++++ Data to examine ++++
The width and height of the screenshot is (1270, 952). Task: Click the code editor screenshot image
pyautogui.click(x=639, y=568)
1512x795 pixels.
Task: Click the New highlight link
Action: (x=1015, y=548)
++++
» **Aim of the task**
Could you set down every line above exactly as written?

» **Your response**
The width and height of the screenshot is (1270, 952). Task: Click the code editor screenshot image
pyautogui.click(x=639, y=568)
1512x795 pixels.
Task: Click the New highlight link
Action: (x=1015, y=548)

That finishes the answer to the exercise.